After Caden was born I had complications that caused even more damage to my reproductive organs,  my high risk specialist Dr advised me to NEVER get pregnant again,  that if I did it was a strong possibility that I would bleed to death without warning.  So our choices were to abstain from sex even though we were a married couple,  use birth control, or one of us have surgery.   If our birth control had failed and I did become pregnant the personhood law would not allow me to end the pregnancy,  it wasn't 100% that I would die if I got pregnant,  just a large chance I would.  somehow I don't think those odds would be enough for the supporters of this bill.   and I would be forced into a life ending pregnancy and leave my husband, our adopted son, his daughter from a previous marriage and this new baby that I fought so hard to carry full term. How is that even sane ???

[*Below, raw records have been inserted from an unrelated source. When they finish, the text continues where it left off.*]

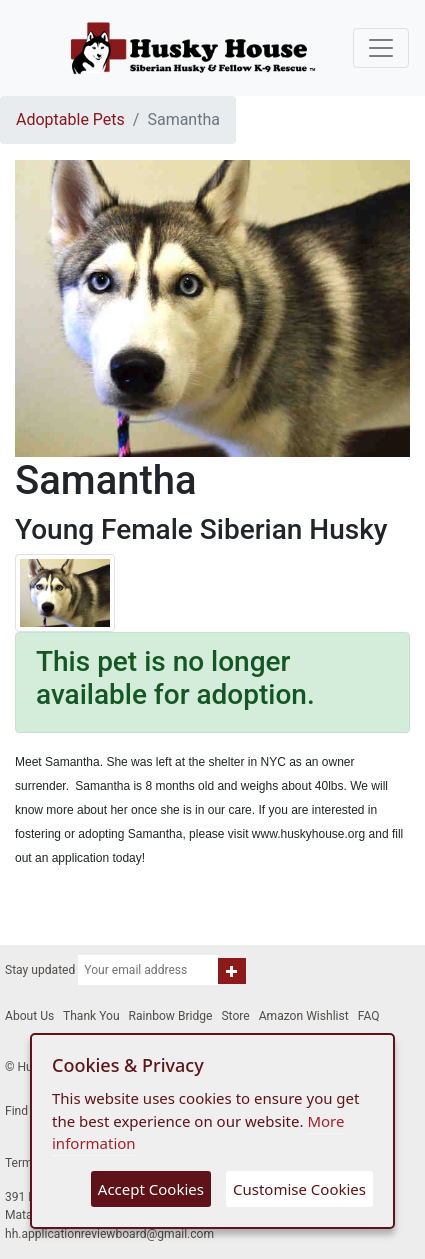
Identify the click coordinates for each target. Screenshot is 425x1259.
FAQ (369, 1016)
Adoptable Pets (70, 119)
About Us (29, 1016)
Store (235, 1016)
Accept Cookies (151, 1189)
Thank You (91, 1016)
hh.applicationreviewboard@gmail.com (109, 1234)
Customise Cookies (299, 1189)
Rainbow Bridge (171, 1016)
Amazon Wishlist (304, 1016)
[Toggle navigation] (381, 48)
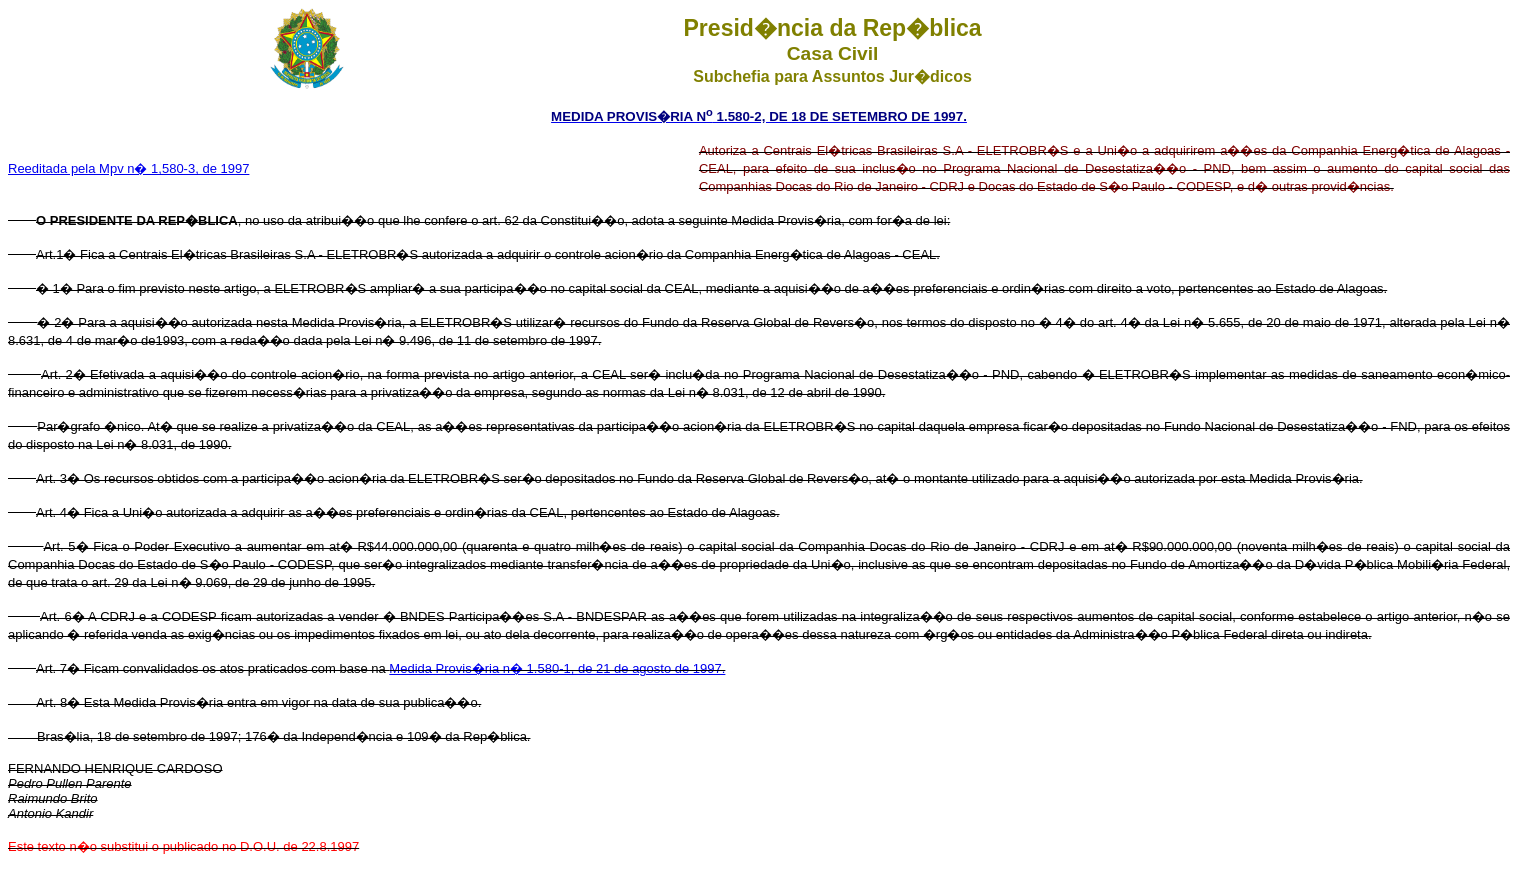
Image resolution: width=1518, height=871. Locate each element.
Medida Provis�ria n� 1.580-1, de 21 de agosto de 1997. (557, 668)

Now for the other reasons why I care about this law,  my daughter is a young woman now,  I want her to have final say in what happens to her body!!  I also have many friends who have had children or are exploring IVF now.  I have many gay friends that want to have children via surrogacy or IVF, or artificial insemination.  I want the young women of this generation to have choices,  they should not have to worry about their bodies being hijacked by the judicial system if they want to make an unpopular choice if they should become pregnant.  I want them to have every form of safe birth control option available to them.   and if God forbid one of them is a victim of rape I do not want them to be denied the chance to have a pill that will PREVENT a unwanted pregnancy offered to them and thus they be forced to relive that horror every day for the rest of their lives because somebody that doesn't even know them decided they should.

Whether you believe in abortion or not,  you should be against this bill.  it violates basic human rights.  If we cannot choose what happens with our own bodies then how is that living in freedom?

That is why I oppose the Personhood bill.